Father Massa is also very good on the minor abuse scandal that has been the recurrent subject of constant media coverage. Father Massa analyzes this issue as an example of a dysfunctional kind of analogical thinking. The scandal is an example of "mysterium iniquitatis" - the mystery of evil. The pedophiles were filthy and vile, but the bishops who re-assigned them were often very decent men and, often, on the "right side" of social issues, such as immigration and other issues. So, the mystery of evil is, "what could they have been thinking?" Father Massa cuts the bishops no slack - the bishops can be forgiven, but they cannot be excused. (p. 189.) But understanding is the first step to a reformation. Massa believes that what may have misfired was a misapplication of the analogical way of thinking whereby the Church, which to Catholics is the Body of Christ, was confused literally with the Body of Christ in the here and now. An answer, therefore, may be to become more dialectical and to realize that loyalty to the Church is not loyalty to Christ or the Gospel.

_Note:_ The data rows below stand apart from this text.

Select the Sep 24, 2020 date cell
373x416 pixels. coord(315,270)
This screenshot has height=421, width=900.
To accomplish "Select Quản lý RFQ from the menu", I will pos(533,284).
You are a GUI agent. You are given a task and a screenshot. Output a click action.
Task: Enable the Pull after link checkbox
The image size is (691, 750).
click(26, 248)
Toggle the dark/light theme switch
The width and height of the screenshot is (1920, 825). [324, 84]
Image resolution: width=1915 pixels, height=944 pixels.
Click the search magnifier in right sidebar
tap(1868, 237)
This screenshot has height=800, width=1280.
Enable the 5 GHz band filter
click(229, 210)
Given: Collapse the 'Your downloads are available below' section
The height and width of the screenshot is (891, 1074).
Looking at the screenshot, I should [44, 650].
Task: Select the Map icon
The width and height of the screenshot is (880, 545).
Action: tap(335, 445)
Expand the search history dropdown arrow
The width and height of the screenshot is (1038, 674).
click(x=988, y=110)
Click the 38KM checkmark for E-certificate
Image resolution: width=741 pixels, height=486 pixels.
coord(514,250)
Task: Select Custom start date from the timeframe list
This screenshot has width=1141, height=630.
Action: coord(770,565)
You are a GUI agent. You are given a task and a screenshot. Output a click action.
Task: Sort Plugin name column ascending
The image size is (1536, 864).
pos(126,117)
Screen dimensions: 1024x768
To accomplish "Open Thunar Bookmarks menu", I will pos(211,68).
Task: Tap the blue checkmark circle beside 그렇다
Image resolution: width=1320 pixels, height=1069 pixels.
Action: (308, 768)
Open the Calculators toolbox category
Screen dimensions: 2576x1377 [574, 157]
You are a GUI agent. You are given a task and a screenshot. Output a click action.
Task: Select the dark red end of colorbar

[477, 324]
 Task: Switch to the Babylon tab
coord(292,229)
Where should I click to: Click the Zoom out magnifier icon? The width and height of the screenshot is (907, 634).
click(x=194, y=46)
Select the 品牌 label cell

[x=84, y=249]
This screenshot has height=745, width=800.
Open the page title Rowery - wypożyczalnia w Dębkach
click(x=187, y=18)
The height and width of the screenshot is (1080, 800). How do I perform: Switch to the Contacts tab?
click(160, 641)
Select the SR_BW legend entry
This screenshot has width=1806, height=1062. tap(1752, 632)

Father Massa concludes with an examination of whether modern anti-Catholicism is entirely new or a revival of the old anti-Catholicism. His conclusion is "yes and no." Anti-Catholicism is hardly the last prejudice. But anti-Catholicism does exist in modern America, and modern anti-Catholicism retains its Reformed Protestant roots with a dialectical critique of Catholicism. What is new is the coopting of these dialectical tropes by secular and anti-religious critics of Catholicism, which brings us back to the internet atheists I began this review with. Massa concludes with this sad, hopeful and realistic appraisal:
"Catholic citizens of the United States were and are, outsiders, "others" in a culture shaped and still powerfully influenced by Protestant language and presuppositions. This is neither a bad thing in itself, nor a retreat to victimization language. Religious outsiders have a revered place in North American religion, beginning with the New England Puritans themselves, then with their outsider saints like Roger Williams and Anne Hutchinson, right down to Ralph Waldo Emerson. It is disingenuous for Catholics to feign surprise, anger, or grief to learn that they are not in the mainstream of their culture, or that they are perceived as such by a number of their fellow citizens who shape cultural tastes. Such has always been the (blessed) lot of the saints in every age. As St. Paul was at pains t remind them, "We have here no lasting city, but seek the one that is above." This in no way lessens the urgency of Jesus' command to be both wise and blameless in our age; but perhaps it offers some peace to those who are aware that Catholicism doesn't completely fit into the lively experiment that is the United States, and probably never will.
That's the good news." (p. 198.)
With the issues defined that way, we may hope he is right.
We don't seem to have much choice in the matter.